BEGIN

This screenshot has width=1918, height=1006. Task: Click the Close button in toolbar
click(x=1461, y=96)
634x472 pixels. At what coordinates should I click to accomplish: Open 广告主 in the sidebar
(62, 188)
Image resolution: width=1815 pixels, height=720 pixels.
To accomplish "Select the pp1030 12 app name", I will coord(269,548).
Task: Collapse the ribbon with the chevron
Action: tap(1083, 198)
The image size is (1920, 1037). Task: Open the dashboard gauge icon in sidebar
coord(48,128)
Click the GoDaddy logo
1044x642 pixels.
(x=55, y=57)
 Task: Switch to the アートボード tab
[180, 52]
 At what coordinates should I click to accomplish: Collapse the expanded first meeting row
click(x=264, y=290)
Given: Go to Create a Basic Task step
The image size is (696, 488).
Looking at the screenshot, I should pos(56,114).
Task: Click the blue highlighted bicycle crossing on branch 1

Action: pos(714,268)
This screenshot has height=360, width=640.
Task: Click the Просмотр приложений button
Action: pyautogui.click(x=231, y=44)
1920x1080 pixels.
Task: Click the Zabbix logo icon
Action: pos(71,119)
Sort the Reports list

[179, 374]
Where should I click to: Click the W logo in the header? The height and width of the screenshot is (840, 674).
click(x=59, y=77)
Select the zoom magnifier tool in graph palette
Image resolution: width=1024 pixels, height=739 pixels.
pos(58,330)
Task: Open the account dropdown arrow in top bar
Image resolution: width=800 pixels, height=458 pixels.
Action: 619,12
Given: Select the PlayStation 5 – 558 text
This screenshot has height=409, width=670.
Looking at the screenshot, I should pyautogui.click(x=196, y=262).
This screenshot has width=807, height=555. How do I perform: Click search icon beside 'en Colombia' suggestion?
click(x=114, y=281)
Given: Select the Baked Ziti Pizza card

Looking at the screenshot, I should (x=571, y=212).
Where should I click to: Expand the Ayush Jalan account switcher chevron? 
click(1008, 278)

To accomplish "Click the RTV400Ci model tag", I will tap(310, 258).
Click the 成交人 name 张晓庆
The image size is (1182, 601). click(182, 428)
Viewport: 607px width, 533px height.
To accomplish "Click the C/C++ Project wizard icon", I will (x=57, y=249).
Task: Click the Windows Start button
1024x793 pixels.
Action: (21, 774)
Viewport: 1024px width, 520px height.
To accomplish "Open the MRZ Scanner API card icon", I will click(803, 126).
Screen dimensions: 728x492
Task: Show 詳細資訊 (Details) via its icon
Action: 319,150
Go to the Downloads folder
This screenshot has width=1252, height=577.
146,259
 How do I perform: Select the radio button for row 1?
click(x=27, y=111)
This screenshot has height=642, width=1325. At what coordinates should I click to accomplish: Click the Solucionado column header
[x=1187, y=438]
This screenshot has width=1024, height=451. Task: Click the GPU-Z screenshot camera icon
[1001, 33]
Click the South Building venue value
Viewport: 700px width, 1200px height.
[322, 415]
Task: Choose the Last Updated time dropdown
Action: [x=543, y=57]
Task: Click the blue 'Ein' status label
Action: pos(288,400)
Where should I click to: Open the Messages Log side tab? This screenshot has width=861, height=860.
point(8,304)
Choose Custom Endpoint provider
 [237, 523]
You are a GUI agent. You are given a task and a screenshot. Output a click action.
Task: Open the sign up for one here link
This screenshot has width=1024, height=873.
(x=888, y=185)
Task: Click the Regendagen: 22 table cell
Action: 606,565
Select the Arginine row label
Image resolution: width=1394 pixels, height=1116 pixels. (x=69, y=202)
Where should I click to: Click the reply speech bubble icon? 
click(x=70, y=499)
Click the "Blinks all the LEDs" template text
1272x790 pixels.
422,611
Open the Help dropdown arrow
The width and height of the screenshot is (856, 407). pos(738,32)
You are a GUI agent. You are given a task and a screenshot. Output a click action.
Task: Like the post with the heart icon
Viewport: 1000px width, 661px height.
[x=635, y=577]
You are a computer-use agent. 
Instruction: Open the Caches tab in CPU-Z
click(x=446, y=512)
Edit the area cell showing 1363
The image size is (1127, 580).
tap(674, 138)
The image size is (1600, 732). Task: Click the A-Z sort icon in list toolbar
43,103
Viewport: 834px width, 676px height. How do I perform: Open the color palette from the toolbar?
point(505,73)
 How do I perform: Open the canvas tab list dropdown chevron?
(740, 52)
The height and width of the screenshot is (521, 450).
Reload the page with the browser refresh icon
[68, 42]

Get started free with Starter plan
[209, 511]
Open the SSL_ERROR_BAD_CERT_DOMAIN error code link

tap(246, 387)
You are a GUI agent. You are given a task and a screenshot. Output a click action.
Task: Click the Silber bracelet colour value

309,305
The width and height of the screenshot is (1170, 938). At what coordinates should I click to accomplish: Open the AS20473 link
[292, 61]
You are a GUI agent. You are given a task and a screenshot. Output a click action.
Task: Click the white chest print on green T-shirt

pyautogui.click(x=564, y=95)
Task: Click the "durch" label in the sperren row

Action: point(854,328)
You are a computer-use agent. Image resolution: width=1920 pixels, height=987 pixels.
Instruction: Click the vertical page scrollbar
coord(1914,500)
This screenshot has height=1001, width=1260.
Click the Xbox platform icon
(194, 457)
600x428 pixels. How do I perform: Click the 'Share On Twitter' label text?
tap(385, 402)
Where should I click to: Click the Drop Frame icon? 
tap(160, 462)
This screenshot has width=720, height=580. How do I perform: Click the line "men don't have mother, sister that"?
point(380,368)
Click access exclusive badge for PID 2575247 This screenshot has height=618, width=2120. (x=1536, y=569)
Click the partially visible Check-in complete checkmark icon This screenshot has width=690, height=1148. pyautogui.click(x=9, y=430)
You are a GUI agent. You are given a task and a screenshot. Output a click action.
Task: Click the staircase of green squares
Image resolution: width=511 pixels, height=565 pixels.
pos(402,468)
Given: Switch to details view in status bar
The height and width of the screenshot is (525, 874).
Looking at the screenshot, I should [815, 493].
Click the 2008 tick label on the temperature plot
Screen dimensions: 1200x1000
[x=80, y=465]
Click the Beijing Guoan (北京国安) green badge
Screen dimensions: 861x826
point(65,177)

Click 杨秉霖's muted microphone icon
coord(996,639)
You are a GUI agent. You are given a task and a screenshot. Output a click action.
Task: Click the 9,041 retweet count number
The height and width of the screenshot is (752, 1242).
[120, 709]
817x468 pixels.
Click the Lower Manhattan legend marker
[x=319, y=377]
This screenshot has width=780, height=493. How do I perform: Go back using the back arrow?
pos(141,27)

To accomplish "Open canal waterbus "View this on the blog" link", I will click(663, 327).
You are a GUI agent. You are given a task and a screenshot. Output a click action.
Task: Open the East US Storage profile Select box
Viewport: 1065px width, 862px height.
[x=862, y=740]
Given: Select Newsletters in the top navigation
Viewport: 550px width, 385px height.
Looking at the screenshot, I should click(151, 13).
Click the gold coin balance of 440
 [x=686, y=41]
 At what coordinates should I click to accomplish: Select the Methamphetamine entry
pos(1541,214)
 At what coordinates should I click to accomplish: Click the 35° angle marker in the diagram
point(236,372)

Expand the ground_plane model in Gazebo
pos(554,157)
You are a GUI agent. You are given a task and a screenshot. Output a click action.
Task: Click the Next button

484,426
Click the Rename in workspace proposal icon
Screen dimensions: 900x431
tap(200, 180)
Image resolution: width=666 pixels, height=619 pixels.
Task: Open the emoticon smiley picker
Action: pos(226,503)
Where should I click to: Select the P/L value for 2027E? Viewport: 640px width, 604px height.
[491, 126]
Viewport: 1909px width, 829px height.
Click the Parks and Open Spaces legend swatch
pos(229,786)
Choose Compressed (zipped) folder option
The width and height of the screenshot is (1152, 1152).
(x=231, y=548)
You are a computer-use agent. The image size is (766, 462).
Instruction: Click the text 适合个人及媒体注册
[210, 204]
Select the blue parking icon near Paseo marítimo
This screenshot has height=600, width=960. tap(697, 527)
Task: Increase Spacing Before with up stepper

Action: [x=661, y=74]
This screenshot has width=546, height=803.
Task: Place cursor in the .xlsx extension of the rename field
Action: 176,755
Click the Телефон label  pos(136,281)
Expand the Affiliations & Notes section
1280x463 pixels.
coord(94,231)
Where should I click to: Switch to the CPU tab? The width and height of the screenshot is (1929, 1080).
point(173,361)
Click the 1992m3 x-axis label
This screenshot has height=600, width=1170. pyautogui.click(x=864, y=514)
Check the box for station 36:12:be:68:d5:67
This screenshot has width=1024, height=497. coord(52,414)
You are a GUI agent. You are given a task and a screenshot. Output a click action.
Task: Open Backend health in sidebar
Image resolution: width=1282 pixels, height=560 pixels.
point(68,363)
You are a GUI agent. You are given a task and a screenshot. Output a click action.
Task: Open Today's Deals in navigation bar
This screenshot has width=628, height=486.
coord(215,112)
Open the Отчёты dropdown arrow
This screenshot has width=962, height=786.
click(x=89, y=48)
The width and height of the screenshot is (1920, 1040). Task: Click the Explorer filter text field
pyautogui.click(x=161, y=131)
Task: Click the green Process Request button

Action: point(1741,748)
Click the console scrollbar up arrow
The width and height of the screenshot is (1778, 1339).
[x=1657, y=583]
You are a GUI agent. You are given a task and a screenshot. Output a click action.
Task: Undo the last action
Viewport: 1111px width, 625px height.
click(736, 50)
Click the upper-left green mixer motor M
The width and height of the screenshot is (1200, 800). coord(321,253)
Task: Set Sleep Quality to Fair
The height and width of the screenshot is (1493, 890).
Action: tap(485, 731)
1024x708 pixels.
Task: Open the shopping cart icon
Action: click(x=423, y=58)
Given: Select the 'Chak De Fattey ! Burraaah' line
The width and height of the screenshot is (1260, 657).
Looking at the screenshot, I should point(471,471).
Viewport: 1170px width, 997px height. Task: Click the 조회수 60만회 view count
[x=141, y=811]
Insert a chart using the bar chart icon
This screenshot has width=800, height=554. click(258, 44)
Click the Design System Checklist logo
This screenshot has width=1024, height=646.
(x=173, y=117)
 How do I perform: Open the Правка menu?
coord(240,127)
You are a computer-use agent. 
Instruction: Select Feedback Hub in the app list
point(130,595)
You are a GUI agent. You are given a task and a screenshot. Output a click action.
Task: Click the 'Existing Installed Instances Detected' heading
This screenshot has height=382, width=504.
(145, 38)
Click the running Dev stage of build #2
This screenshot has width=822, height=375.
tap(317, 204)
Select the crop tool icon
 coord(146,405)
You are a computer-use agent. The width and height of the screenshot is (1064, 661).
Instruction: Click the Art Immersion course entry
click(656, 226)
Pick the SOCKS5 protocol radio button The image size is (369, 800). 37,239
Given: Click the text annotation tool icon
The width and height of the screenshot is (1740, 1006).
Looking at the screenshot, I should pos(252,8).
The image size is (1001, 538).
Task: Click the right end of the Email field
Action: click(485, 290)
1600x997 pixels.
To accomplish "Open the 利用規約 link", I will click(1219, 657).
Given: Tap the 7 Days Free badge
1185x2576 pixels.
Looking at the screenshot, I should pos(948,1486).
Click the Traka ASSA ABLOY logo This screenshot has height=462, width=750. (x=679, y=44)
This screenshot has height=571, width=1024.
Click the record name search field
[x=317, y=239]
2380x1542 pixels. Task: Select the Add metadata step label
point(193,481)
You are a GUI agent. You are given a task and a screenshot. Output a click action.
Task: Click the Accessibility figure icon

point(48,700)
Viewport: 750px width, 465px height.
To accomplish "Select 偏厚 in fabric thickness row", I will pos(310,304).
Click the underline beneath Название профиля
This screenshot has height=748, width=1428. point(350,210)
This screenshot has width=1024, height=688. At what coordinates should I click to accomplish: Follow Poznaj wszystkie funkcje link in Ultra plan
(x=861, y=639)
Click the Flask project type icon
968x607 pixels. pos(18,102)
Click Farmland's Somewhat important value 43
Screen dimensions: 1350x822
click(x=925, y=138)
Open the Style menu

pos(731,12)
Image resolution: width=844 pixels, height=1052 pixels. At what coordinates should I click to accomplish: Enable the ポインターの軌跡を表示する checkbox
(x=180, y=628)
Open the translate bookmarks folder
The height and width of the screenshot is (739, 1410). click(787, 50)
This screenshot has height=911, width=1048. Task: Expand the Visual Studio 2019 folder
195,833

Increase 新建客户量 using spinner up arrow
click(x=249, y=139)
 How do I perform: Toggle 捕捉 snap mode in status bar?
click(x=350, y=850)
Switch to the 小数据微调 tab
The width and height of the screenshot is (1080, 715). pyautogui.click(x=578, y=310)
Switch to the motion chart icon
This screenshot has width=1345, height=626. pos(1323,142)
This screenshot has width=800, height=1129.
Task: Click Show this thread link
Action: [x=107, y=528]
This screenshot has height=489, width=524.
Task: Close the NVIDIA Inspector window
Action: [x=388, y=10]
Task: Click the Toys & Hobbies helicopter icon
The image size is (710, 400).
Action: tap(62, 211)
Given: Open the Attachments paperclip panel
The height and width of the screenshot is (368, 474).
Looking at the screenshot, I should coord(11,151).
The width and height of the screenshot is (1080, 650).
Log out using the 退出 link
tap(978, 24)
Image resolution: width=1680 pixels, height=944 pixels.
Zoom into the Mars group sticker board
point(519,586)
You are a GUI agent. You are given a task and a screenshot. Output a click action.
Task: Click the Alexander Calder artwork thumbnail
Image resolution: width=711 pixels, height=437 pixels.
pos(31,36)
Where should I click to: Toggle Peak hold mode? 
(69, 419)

END

Whenever a line in the material above holds the string "navigation", copy that line in full.

Given: Select Newsletters in the top navigation
Task: Open Today's Deals in navigation bar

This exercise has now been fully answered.